**WORK REQUIRED**
Beginning with the first line of the entries below, quote each line until you reach and include the line with "Task: Open the Navigator compass icon".

[Data items]
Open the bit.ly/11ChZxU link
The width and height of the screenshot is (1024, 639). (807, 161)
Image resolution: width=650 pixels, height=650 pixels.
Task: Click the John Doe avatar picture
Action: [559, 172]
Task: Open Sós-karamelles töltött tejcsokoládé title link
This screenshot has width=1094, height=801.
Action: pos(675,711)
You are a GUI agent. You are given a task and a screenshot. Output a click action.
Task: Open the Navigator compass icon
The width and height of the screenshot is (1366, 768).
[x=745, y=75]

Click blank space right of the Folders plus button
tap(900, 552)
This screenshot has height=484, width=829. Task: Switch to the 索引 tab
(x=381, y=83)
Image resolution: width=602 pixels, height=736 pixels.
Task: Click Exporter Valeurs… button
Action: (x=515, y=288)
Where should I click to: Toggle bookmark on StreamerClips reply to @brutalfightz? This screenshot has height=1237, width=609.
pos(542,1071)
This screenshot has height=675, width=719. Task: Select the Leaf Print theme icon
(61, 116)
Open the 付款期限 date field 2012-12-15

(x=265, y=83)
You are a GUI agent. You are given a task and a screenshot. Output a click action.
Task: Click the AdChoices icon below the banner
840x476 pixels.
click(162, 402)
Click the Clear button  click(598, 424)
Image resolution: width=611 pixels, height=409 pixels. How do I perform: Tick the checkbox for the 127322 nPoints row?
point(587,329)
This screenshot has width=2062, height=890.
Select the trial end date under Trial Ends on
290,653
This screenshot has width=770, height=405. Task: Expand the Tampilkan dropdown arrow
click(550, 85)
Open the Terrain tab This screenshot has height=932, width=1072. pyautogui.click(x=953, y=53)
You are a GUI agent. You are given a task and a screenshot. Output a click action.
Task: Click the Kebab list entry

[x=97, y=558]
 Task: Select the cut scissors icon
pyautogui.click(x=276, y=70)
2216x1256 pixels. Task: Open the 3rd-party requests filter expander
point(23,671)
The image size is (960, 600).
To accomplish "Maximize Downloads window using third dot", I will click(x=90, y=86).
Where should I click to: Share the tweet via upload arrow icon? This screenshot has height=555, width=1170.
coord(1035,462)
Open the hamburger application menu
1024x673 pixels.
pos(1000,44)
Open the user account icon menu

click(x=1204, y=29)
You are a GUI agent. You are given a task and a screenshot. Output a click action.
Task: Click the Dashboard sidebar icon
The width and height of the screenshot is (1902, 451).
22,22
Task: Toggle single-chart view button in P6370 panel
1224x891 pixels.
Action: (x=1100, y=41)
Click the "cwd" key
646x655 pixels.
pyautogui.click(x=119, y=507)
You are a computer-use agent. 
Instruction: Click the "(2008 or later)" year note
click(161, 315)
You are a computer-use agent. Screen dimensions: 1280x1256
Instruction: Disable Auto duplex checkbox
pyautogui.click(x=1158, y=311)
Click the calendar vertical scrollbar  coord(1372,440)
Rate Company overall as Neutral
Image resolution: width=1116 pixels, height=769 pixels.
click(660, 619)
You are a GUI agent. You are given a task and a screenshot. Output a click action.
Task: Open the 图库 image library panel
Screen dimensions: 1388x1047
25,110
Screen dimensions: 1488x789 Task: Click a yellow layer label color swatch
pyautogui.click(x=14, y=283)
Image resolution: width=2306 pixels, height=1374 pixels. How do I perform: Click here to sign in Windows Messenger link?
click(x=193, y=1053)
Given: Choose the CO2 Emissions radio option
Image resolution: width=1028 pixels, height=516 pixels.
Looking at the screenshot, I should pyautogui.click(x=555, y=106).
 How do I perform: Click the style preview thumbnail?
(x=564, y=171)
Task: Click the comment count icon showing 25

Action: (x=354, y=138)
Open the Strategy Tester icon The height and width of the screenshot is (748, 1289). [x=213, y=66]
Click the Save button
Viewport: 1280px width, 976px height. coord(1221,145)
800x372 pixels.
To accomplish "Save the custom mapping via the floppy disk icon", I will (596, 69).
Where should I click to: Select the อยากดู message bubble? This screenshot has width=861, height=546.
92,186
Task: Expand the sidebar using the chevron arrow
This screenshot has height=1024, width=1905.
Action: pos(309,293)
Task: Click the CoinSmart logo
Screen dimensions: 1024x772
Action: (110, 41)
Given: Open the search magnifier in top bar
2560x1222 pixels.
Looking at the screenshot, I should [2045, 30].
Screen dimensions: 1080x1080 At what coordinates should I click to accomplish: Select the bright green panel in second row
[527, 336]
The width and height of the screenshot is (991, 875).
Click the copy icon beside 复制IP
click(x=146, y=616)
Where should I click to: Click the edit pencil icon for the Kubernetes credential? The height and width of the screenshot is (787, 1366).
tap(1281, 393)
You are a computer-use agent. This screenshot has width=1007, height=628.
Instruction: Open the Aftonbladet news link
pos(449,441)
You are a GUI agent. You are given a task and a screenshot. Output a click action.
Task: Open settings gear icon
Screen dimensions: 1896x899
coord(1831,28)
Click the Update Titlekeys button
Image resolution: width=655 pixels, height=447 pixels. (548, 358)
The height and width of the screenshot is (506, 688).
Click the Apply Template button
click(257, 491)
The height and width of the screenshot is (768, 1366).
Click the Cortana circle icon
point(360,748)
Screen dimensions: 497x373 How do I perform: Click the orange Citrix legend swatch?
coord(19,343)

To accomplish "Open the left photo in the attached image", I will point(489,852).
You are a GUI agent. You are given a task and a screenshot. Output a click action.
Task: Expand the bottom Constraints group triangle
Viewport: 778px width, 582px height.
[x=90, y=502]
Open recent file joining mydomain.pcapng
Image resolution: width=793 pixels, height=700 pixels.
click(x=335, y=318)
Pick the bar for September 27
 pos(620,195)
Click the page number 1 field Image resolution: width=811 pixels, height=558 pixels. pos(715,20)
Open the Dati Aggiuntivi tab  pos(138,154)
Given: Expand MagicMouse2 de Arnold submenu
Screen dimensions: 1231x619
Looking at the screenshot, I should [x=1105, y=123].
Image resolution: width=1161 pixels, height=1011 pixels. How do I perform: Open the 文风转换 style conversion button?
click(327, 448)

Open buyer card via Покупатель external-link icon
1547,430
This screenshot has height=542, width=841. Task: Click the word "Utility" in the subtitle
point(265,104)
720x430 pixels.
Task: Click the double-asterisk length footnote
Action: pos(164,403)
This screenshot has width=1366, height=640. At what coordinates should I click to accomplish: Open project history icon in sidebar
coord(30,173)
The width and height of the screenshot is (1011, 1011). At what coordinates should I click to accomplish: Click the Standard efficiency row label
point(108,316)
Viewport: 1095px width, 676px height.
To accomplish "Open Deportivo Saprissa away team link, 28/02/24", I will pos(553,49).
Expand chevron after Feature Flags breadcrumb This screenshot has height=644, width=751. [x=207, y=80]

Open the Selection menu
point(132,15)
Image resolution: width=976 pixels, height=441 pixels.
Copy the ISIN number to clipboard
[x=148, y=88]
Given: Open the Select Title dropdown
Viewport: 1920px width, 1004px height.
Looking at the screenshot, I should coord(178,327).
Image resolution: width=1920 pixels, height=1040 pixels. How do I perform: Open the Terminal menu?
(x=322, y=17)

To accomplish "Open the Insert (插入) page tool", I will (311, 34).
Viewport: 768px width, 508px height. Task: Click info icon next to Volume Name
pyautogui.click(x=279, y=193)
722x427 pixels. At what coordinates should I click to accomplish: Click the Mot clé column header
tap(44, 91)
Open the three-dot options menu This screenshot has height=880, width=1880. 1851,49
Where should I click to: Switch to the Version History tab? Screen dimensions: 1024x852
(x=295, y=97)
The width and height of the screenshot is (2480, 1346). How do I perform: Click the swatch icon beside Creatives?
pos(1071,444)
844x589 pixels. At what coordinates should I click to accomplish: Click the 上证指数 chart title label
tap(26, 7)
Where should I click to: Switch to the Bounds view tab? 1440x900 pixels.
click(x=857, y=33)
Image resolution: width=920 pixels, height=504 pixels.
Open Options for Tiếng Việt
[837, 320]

**EXERCISE RESULT**
Open the bit.ly/11ChZxU link
The width and height of the screenshot is (1024, 639). (807, 161)
Image resolution: width=650 pixels, height=650 pixels.
Task: Click the John Doe avatar picture
Action: [559, 172]
Task: Open Sós-karamelles töltött tejcsokoládé title link
This screenshot has width=1094, height=801.
Action: pos(675,711)
You are a GUI agent. You are given a task and a screenshot. Output a click action.
Task: Open the Navigator compass icon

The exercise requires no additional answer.